Auto-orientalisme et néo-orientalisme dans Passeport à l’iranienne de Nahal Tajadod : entre authenticité et reproduction des tropes orientalistes
نویسندگان
1 استادیار گروه زبان و ادبیات فرانسه دانشگاه تهران
2 دانشجوی دکترای ادبیات فرانسه، ،دانشگاه تهران،تهران ایران
doi
10.22054/rlf.2026.90096.1226چکیده
Cet article analyse le roman Passeport à l’iranienne (2009) de Nahal Tajadod à travers les cadres théoriques de l’orientalisme (Edward Saïd), du néo-orientalisme et de l’auto-orientalisme ( Melani McAlister). Il met en lumière la tension entre le regard « intérieur » de l’auteure, née en Iran, et son regard « extérieur » façonné par son expérience occidentale. L’étude démontre comment le récit, tout en se présentant comme une voix authentique, reproduit et valide des tropes orientalistes classiques.
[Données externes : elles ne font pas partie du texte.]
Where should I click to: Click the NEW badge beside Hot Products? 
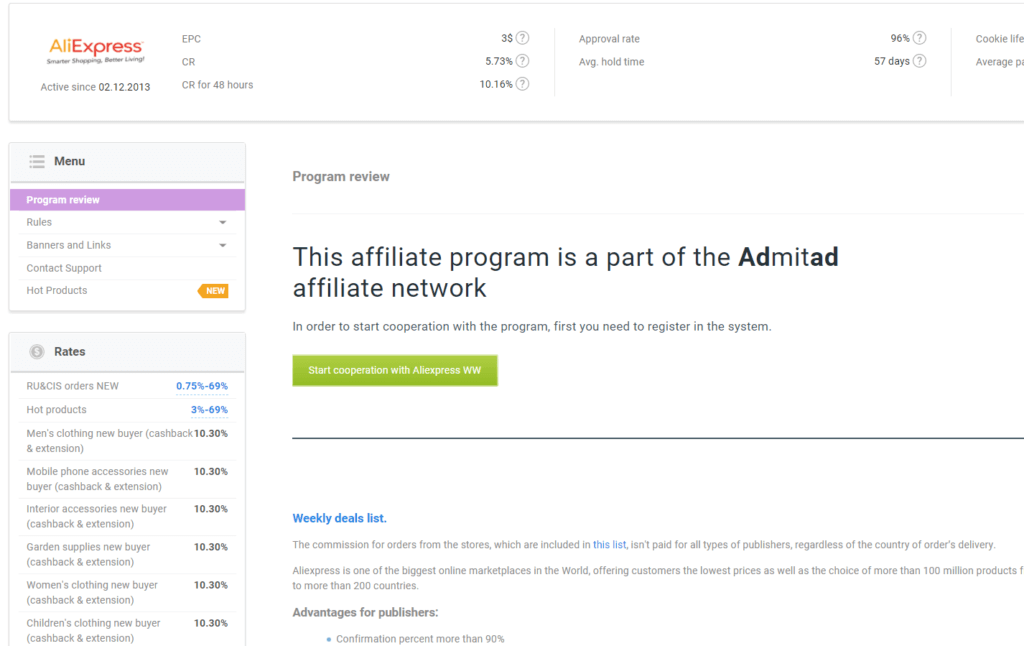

Trois axes structurent l’analyse : La logique binaire, opposant un Paris rationnel et ordonné à un Téhéran chaotique et dysfonctionnel. La citationalité, qui mobilise des stéréotypes préexistants tels que le ta’arof, la primauté des réseaux personnels sur la loi, ou la nostalgie d’une Perse idéalisée. La féminisation de l’Orient, où l’Iran est représenté comme un espace émotif et ritualisé, observé par une narratrice occidentalisée et distanciée. À travers cette lecture, l’article montre que le roman illustre un phénomène d’auto-orientalisme : une écriture qui, sous couvert d’authenticité, participe à la consolidation des cadres de représentation orientalistes, tout en révélant les ambiguïtés de la littérature diasporique post-11 septembre.